When we left Port Hedland, we decided to take a detour to Marble Bar on our way to Broome. After driving way past sunset, we arrived at Des Streckfuss Rest Area, and stayed the night. First thing in the morning, we got back on the road and arrived in town just after 7am.
Marble Bar is an isolated pioneer town that was established during the Pilbara gold rush days of the late 1880s. When gold was found in 1891, the settlement grew and two years later, Marble Bar was declared a town. Marble Bar is also known as the hottest town in Australia because during the summer of 1923-24, the temperature did not drop below 37.8 degrees (100 degrees Fahrenheit) for 161 consecutive days.
In town, there is a caravan park, government houses, and the Ironclad Hotel, which was named by American miners after the ironclad boats that used to travel up and down the Mississippi River during the Civil War.
Marble Bar Pool
The huge deposit of colourful rock alongside the Coongan River is what gave the town its name. It was initially believed to be marble, but was later found to be jasper. If you splash some water on it, you can see its true colours.

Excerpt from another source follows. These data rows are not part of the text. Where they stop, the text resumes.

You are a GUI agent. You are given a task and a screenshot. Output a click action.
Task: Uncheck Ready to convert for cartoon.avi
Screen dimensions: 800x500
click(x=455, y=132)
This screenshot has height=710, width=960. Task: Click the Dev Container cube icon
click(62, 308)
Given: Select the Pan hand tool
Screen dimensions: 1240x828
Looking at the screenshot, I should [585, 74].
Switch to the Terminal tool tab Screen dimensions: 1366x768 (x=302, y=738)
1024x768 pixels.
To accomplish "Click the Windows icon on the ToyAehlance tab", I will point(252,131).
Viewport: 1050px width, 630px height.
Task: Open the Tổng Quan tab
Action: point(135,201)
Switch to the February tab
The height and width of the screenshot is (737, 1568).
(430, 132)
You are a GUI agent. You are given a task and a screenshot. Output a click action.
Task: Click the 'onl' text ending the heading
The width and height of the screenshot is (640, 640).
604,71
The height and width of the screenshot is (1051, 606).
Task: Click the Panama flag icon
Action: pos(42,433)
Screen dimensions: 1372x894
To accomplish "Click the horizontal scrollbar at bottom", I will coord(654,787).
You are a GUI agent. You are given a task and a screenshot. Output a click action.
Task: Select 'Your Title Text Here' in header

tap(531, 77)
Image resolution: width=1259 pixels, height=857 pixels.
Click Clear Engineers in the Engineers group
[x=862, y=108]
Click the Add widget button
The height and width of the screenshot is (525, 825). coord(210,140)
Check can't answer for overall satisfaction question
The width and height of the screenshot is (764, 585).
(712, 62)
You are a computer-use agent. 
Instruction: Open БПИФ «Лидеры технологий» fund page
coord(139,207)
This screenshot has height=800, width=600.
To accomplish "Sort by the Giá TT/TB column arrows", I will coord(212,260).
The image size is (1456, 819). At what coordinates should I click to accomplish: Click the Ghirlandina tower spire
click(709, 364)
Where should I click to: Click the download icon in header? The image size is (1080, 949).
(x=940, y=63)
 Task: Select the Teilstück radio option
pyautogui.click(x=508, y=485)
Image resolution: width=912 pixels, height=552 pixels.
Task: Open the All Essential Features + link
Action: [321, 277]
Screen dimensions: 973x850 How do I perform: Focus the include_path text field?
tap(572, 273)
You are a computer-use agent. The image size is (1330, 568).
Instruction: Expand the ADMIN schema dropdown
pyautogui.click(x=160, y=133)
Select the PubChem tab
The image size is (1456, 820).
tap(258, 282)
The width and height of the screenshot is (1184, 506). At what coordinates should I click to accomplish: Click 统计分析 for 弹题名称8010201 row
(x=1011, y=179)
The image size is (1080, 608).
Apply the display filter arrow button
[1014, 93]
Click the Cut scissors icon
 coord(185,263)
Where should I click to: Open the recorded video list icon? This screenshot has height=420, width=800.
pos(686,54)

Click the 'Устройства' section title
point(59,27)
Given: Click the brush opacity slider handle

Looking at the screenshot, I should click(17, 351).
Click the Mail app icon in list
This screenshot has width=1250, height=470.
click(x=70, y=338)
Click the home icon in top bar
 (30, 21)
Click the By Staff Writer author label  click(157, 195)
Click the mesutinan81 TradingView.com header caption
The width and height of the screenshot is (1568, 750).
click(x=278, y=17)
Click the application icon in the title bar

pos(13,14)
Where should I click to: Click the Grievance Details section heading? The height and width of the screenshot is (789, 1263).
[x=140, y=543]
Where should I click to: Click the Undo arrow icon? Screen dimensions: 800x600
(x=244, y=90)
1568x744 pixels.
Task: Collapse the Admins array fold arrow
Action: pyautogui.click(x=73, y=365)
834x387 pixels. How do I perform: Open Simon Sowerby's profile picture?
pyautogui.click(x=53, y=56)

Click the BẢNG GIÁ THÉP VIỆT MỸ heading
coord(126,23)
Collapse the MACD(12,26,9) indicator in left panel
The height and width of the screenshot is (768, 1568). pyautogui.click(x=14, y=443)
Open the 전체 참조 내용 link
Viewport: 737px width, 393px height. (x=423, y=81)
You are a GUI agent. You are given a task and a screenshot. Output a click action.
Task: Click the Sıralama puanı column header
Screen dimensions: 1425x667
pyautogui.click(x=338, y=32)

A little further down the Coongan River is Chinaman Pool, a nice place for a dip and to watch the rich bird life. There were cranes, cormorants, soaring eagles, rainbow bee eaters and noisy corellas! Each time they did a circuit of the area, more corellas would come until there was a flock of hundreds – the noise was tremendous!
There is a great grassed area that’s perfect for kicking a footy around with your mates, and while there is a sheltered picnic bench, a BBQ and toilet facilities would make the area ideal for a day out with family and friends.
The road back to the highway crossed the De Grey River. When we arrived at the banks, we were surprised to see the river flowing and were excited about our first river crossing. Juz noticed the sound of budgies and saw the cute little green birds fluttering amongst the trees.
The Man from Marble Bar by Victor Courtney
Satan sat by the fires of Hell
As from endless time he’d sat,
And he sniffed great draughts of brimstone’s smell
That came as the tongue-flame spat;
Then all at once the devil looked stern
For there in the depths of Hell
Was a fellow whom never a flame could burn
Or goad to an anguished yell;
So Satan stalked to the lonely scene
And growled with a stormy brow,
‘Now stranger, tell me what does this mean?
You should be well scorched by now.’
But the chappie replied with a laugh quite new;
‘This place is too cold by far
Just chuck on an extra log or two
I’ve come from Marble Bar’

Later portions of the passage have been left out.